§ GIVEN INSTRUCTION
Copy the listing word for word, starting at the very beginning and ending with the line that contains "The image size is (1831, 943). [1246, 154]". Leave out the pictures.

§ Page and screen pointing data
[start]
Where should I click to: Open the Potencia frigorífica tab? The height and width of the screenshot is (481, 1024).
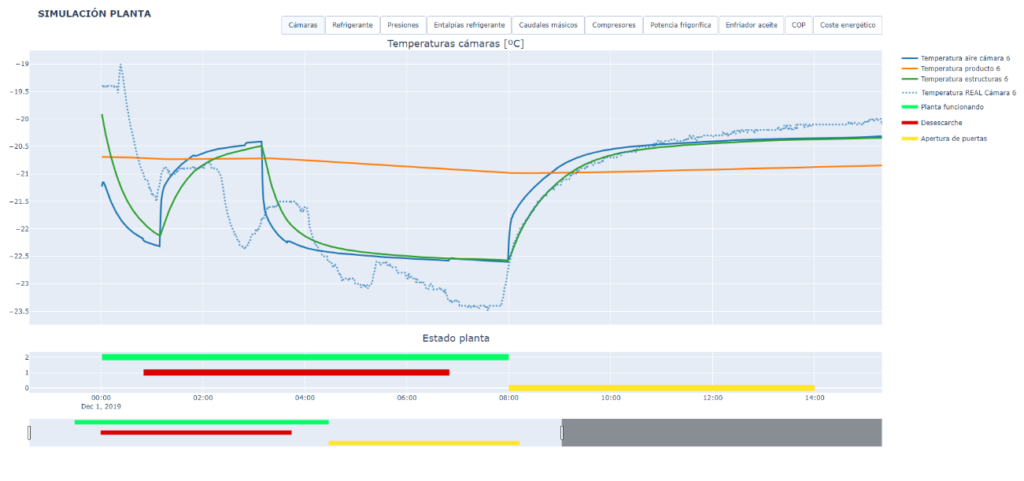pyautogui.click(x=680, y=25)
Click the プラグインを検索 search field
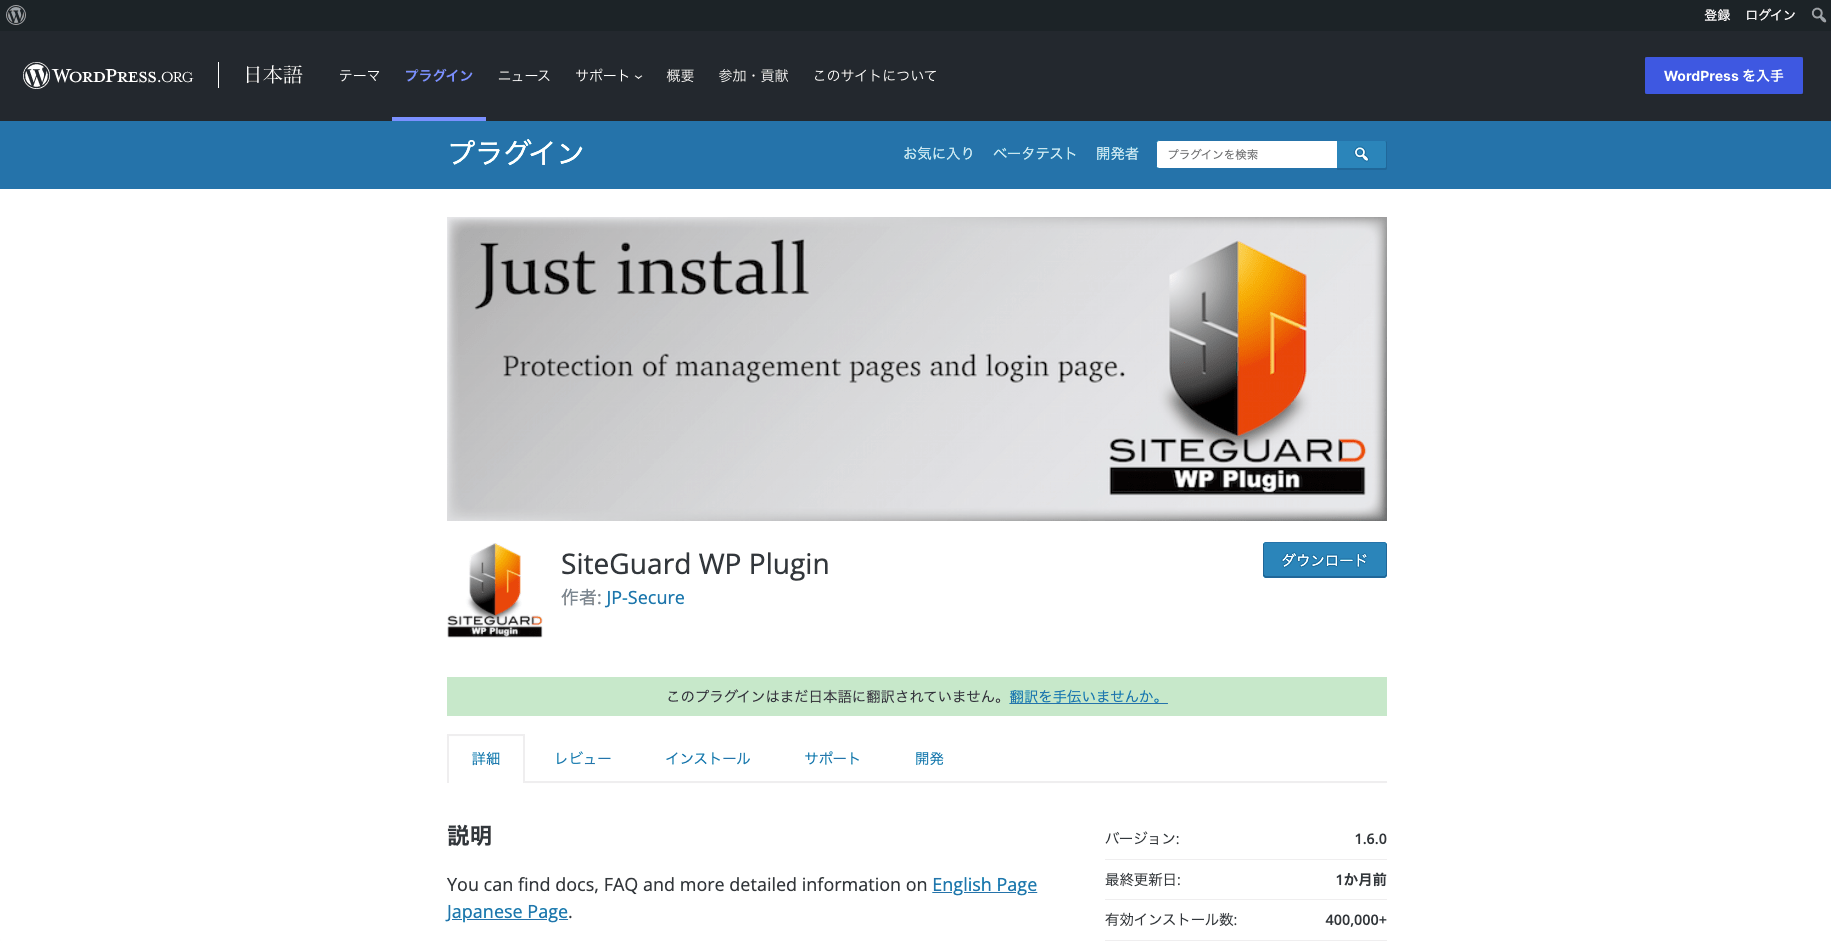The image size is (1831, 943). [1246, 154]
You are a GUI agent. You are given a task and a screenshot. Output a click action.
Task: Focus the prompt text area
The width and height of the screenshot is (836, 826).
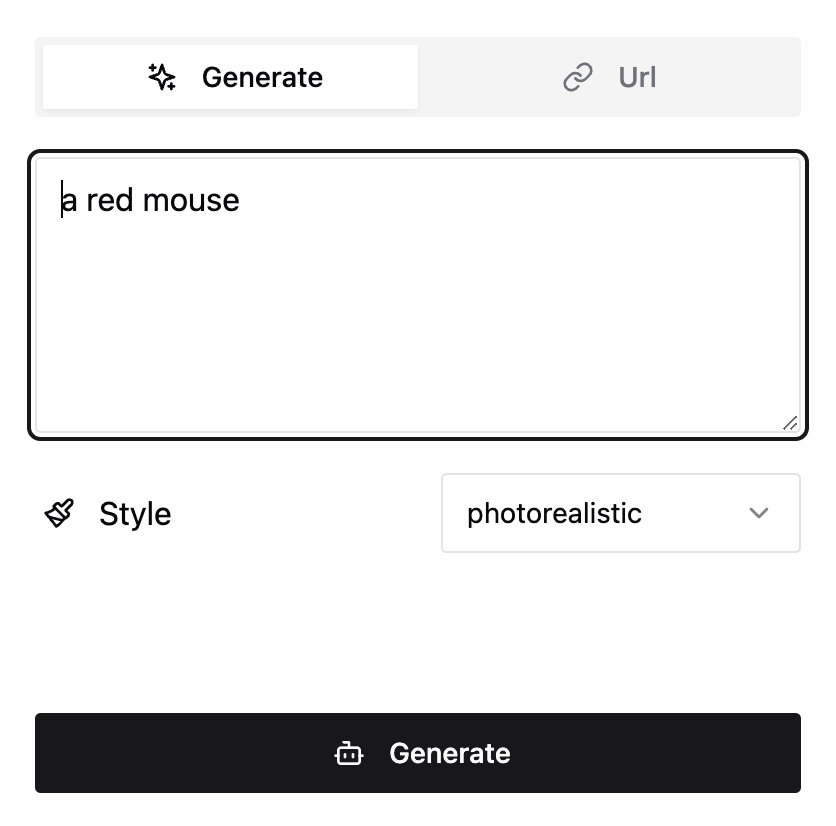(418, 295)
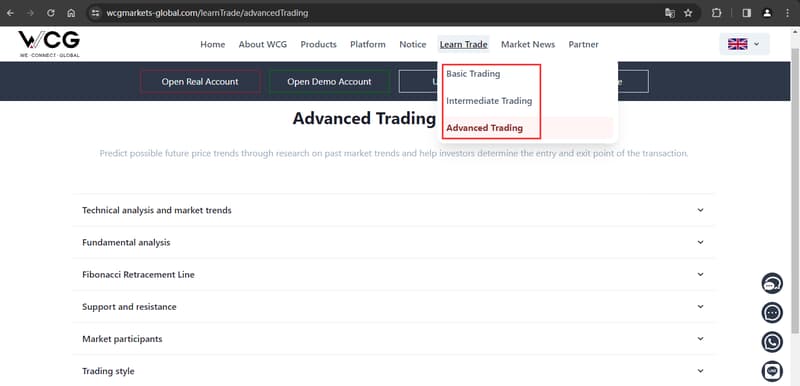Screen dimensions: 800x386
Task: Open the customer service headset icon
Action: tap(772, 283)
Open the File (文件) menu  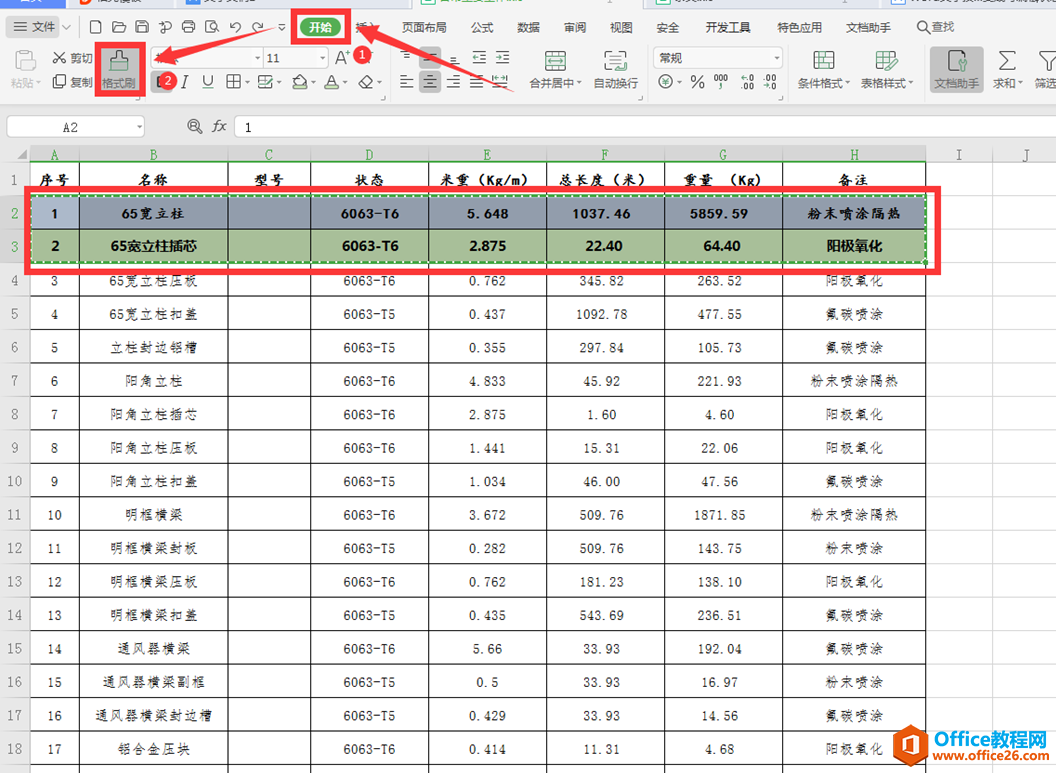pos(37,27)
[end]
§ FINAL RESULT
Where should I click to: Open the Potencia frigorífica tab? The height and width of the screenshot is (481, 1024).
pyautogui.click(x=680, y=25)
Click the プラグインを検索 search field
The image size is (1831, 943). [1246, 154]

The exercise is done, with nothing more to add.